- _Task requirements_
Transcribe the entries below word for word, from the line with "Task: Click the Export button" to the line with "[x=122, y=12]", and include both of those lines.

[Entries on target coordinates]
— Start —
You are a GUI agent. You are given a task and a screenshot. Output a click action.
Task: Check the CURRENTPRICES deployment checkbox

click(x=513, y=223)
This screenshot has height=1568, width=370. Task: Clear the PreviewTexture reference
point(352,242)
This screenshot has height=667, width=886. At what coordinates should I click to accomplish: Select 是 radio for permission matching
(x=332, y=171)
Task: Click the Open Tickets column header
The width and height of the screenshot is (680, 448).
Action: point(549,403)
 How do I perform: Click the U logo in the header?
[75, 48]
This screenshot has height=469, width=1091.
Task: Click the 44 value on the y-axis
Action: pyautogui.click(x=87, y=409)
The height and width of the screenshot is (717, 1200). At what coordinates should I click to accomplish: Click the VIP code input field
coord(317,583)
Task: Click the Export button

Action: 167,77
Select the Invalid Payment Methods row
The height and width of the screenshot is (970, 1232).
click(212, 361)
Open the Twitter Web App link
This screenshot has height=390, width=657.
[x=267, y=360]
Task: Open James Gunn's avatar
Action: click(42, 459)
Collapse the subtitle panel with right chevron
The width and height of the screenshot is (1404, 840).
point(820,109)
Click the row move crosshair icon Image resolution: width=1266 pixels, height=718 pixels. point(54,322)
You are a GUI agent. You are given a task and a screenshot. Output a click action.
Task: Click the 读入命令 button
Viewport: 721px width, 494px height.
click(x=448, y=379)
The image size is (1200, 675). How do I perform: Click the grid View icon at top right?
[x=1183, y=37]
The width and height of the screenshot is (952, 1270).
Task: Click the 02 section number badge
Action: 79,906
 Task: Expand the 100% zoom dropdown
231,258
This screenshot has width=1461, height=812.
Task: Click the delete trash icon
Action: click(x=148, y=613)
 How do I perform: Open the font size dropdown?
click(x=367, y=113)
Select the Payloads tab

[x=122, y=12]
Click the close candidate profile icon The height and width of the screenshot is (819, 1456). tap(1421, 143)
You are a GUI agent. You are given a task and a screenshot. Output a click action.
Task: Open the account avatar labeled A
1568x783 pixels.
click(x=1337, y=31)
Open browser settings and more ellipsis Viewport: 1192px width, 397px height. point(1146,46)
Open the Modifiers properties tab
— End —
- _Task output_
Task: Click the Export button

Action: 167,77
Select the Invalid Payment Methods row
The height and width of the screenshot is (970, 1232).
click(212, 361)
Open the Twitter Web App link
This screenshot has height=390, width=657.
[x=267, y=360]
Task: Open James Gunn's avatar
Action: click(42, 459)
Collapse the subtitle panel with right chevron
The width and height of the screenshot is (1404, 840).
point(820,109)
Click the row move crosshair icon Image resolution: width=1266 pixels, height=718 pixels. point(54,322)
You are a GUI agent. You are given a task and a screenshot. Output a click action.
Task: Click the 读入命令 button
Viewport: 721px width, 494px height.
click(x=448, y=379)
The image size is (1200, 675). How do I perform: Click the grid View icon at top right?
[x=1183, y=37]
The width and height of the screenshot is (952, 1270).
Task: Click the 02 section number badge
Action: 79,906
 Task: Expand the 100% zoom dropdown
231,258
This screenshot has width=1461, height=812.
Task: Click the delete trash icon
Action: click(x=148, y=613)
 How do I perform: Open the font size dropdown?
click(x=367, y=113)
Select the Payloads tab

[x=122, y=12]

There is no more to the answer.